State of the Terminal
=====================
March 12, 2024
This is a companion article to my talk at Neovimconf 2023.
I have been using Vim/Neovim as my full time text editor for close to
10 years. I've spent a lot of time in the terminal and have become
very aware of the many flaws and idiosyncrasies of this bizarre
platform. But I also think it gets a lot of things right! And I'm not
alone in this belief: terminal based tools are still widely popular
even in the presence of many alternatives (the StackOverflow
developer survey shows that Neovim is the "most loved" editor 3 years
in a row).
It's only been in the last couple of years that I've begun to dig
deep into the inner workings of how terminal emulators, and the
applications that run inside of them, really work. I've learned that
there is a lot of innovation and creative problem solving happening
in this space, even though the underlying technology is over half a
century old.
I've also found that many people who use terminal based tools
(including shells like Bash and editors like Vim) know very little
about terminals themselves, or some of the modern features and
capabilities they can support.
In this article, we'll discuss some of the problems that terminal
based applications have historically had to deal with (and what the
modern solutions are) as well as some features that modern terminal
emulators support that you may not be aware of.
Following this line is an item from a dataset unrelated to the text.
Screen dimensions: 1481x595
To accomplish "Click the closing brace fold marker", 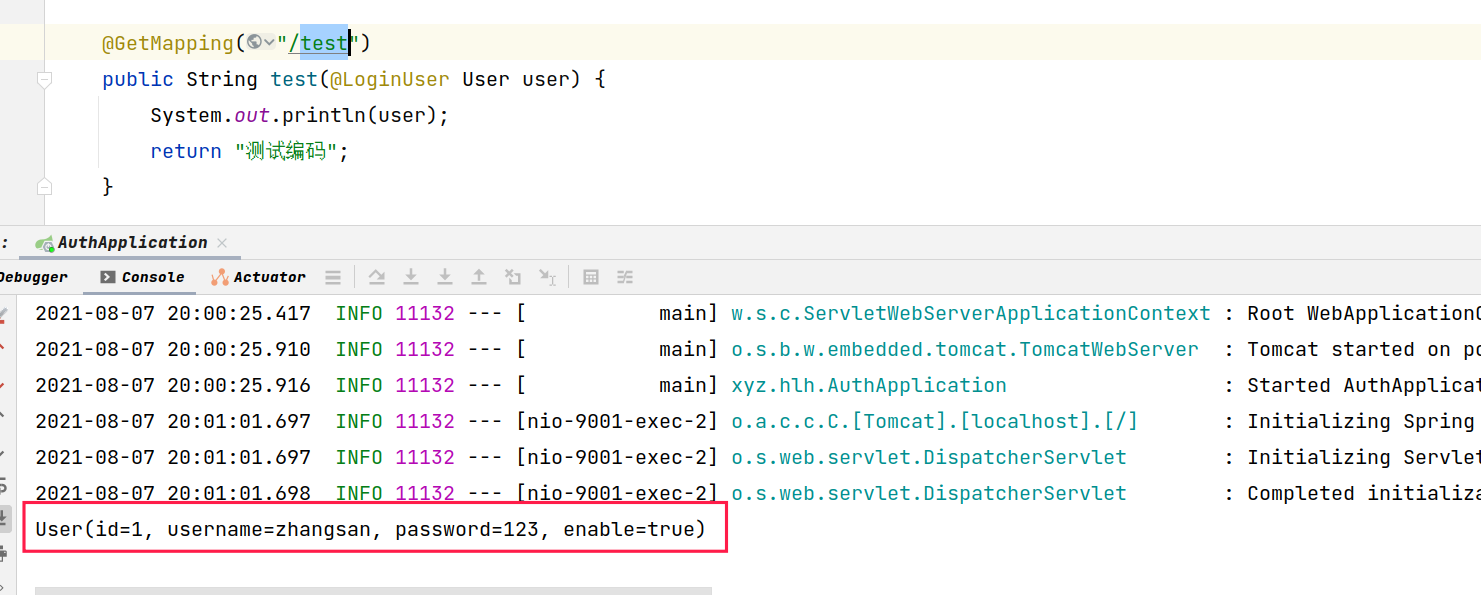I will pos(43,187).
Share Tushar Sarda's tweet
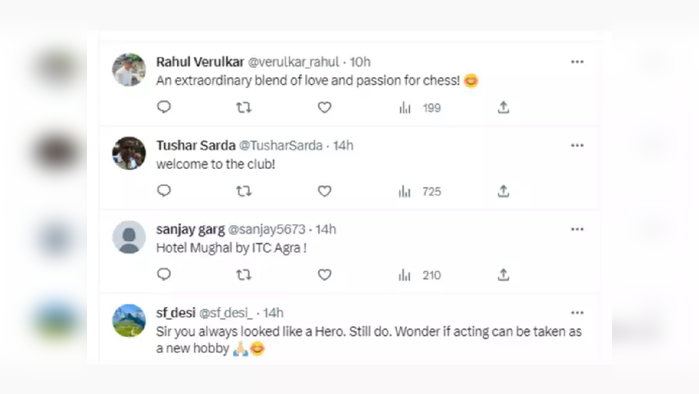 pos(503,191)
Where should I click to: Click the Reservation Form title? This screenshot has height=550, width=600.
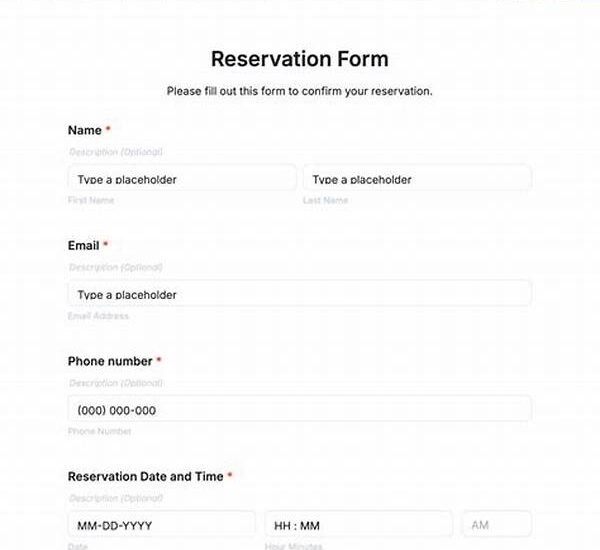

But first, some (very) brief history.
Background & History
====================
Most terminal emulators today can directly trace their roots back to
the DEC VT100. The VT100 was not the first video terminal, nor was it
the last, but it was the most popular (at the time). And as we've
learned from history many times since, what becomes popular creates
the de facto standard for everything that comes after.
DEC VT100 Jason Scott, CC BY 2.0 via Wikimedia Commons
<
https://gpanders.com/img/DEC_VT100_terminal.jpg>
Video terminals were an improvement on the teletype machines that
preceded them. They could move the cursor around the screen to create
interactive interfaces. They could use color, and clear and redraw
their displays quickly without feeding out reams of paper.
Different video terminals had their own unique way of doing things
using unique, proprietary escape codes (a sequence of bytes beginning
with the escape 0x1b character). This made life difficult for
applications because they had to know which of these sequences to
use. Libraries and helper programs (e.g. termcap) were created to
help ameliorate these issues (we still live with the descendant of
these early libraries, terminfo).
Eventually, formal standards were created, such as ECMA-48 and ANSI
X3.64 (from which the term "ANSI escape codes" derives), which
defined a set of standard escape sequences. The DEC VT100 was the
first video terminal to support these new standards. Its popularity,
combined with the new standards, meant that programs now had a set of
known good escape sequences they could reliably use. Its popularity
spawned many clones, which in turn supported the same sequences for
compatibility with applications.
<
https://en.wikipedia.org/wiki/ANSI_escape_code>
Graphical window systems eventually replaced hardware video
terminals, but users still wanted to use the terminal based programs
they were accustomed to (you know how those vi people are). In 1984,
work began on a software terminal emulator at MIT. This emulator
became part of the X project and was named Xterm. Xterm implemented
its own features which did not exist on the video terminals it
emulated, such as mouse tracking and a configurable color palette.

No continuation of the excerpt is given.